Os animais são expostos a um estresse inescapável e, sete dias depois, são colocados novamente nessa situação, mas desta vez há uma maneira de escapar ou evitar o estresse (movendo-se para o lado oposto da caixa em que se encontram). Os resultados dos testes comportamentais mostraram maior número de falhas no aprendizado dessa informação nos animais estressados, quando comparado aos não estressados, conforme esperado. Esse comportamento foi atenuado pelo tratamento crônico com antidepressivos convencionais e pelo tratamento agudo com moduladores epigenéticos.
“É a esse comportamento que chamamos de desamparo aprendido. Algo semelhante acontece no estado depressivo em humanos: a sensação de que não há nada que a pessoa possa fazer para melhorar determinada situação. É um modelo validado. Quando são tratados continuamente com antidepressivos, os animais voltam ao normal e, em termos de comportamento, assemelham-se a animais não estressados. Mas isso só acontece se eles foram tratados repetidamente, que é o que se observa em humanos em estado depressivo também: a pessoa tem de tomar o remédio continuamente; não há efeito agudo com uma única dose.”
O grupo também usou um teste de nado forçado para estressar os animais e observou seu comportamento 24 horas depois. A redução do estresse do nado forçado também é feita por meio do uso de antidepressivos. Estabelecido que o modelo funcionava, em outra rodada de experimentos os cientistas deram aos animais estressados apenas uma injeção dos moduladores epigenéticos. E eles promoveram efeito antidepressivo.
Como moduladores, a equipe testou dois fármacos diferentes (5-AzaD e RG108) que têm o mesmo mecanismo: inibem a enzima responsável pela metilação de DNA. “Os dois fármacos não são quimicamente relacionados. Queríamos evitar a possibilidade de que um mecanismo inespecífico de uma das drogas fosse responsável pelo efeito. Trabalhamos com drogas completamente diferentes e obtivemos o mesmo resultado. Fizemos a medição em dois momentos: em um dos grupos, logo depois do estresse inescapável; e, no outro, antes do teste do desamparo. Vimos efeito antidepressivo rápido nas duas circunstâncias”, resume Joca.
O grupo, então, escolheu uma das drogas, a 5-AzaD, para realizar uma análise molecular. Trata-se de um processo que fornece um perfil de metilação do gene de interesse para a pesquisa. “Vimos que o estresse realmente aumentou a metilação do gene que codifica a BDNF e a TrkB, outra proteína do sistema nervoso, e isso foi discretamente atenuado pelos nossos tratamentos.”
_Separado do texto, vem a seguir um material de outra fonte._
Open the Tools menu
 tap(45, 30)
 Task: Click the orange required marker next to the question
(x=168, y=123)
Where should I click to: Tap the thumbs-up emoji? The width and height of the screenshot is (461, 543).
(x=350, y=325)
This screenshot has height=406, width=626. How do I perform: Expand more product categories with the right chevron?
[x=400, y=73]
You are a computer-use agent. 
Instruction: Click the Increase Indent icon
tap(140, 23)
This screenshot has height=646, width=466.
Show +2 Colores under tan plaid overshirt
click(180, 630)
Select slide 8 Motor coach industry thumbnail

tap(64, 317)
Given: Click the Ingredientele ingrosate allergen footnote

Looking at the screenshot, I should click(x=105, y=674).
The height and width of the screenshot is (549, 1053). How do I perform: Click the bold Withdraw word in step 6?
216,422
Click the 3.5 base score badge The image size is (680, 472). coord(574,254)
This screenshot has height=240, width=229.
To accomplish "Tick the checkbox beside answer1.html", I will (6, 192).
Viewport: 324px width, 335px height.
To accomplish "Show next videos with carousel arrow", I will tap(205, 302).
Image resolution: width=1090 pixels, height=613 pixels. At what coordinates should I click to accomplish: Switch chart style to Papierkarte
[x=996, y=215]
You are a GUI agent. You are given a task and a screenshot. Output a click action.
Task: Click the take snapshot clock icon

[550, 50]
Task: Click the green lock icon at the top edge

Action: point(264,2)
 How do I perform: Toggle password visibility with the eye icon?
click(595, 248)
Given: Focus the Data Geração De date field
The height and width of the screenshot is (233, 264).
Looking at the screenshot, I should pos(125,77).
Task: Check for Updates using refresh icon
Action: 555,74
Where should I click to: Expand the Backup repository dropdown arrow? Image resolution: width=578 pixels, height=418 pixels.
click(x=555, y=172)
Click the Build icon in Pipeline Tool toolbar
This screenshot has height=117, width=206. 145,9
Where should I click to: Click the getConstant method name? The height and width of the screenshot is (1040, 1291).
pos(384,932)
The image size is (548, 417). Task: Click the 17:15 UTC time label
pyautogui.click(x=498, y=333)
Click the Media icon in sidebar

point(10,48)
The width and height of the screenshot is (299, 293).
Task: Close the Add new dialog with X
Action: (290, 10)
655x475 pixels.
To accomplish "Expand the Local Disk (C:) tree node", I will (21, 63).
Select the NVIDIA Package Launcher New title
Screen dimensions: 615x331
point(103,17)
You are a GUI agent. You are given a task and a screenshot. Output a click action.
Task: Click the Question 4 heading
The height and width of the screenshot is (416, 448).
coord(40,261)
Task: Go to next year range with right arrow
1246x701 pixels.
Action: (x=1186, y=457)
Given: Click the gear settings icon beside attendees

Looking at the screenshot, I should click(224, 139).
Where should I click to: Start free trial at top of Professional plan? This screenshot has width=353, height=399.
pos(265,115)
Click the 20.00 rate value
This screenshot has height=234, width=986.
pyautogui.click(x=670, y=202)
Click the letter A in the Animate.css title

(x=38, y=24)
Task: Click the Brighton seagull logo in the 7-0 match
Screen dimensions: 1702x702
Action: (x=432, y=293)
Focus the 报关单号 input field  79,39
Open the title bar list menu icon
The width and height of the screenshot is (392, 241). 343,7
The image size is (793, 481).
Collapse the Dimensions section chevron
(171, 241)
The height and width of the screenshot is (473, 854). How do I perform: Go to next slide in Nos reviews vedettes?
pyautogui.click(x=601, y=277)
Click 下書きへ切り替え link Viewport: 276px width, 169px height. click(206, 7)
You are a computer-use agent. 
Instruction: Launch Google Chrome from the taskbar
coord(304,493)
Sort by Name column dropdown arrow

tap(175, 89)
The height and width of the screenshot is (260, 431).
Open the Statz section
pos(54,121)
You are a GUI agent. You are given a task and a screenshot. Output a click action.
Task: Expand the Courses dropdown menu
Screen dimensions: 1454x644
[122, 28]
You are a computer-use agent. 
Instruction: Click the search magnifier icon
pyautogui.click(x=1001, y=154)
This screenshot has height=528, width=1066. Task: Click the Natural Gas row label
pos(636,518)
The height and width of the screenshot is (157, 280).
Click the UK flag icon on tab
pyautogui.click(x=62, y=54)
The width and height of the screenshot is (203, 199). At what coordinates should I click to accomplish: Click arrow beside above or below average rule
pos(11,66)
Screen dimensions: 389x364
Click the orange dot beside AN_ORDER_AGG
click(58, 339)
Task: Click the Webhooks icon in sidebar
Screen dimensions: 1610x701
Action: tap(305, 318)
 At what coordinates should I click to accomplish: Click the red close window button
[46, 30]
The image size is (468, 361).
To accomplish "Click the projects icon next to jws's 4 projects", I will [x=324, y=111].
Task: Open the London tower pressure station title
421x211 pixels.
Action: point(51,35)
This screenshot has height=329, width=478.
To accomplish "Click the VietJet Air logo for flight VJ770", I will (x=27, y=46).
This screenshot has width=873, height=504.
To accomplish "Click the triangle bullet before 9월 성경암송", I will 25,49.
Como o resultado molecular foi bastante sutil, os cientistas montaram uma nova contraprova. “Em outro modelo, reproduzimos os mesmos resultados do nado forçado e injetamos a droga sistemicamente, mas também demos um inibidor de sinalização de BDNF no córtex, e vimos que o efeito antidepressivo não ocorria”.
O artigo publicado pelos pesquisadores é a continuação de um trabalho que já vem sendo feito por sua equipe há anos. “Em 2010 publicamos um artigo mostrando que essas drogas tinham efeito antidepressivo; um pouco depois, publicamos outro artigo mostrando que o antidepressivo regula a metilação de DNA. E, agora, o interessante neste trabalho é que mostramos que, com uma intervenção aguda, temos esse efeito antidepressivo. É a primeira vez que se demonstra que moduladores epigenéticos têm efeito antidepressivo rápido.”
Amanda Juliana Sales segue nos estudos de pós-doutorado com bolsa da FAPESP, associada ao grupo do professor Francisco Silveira Guimarães, na Faculdade de Medicina de Ribeirão Preto (FMRP-USP).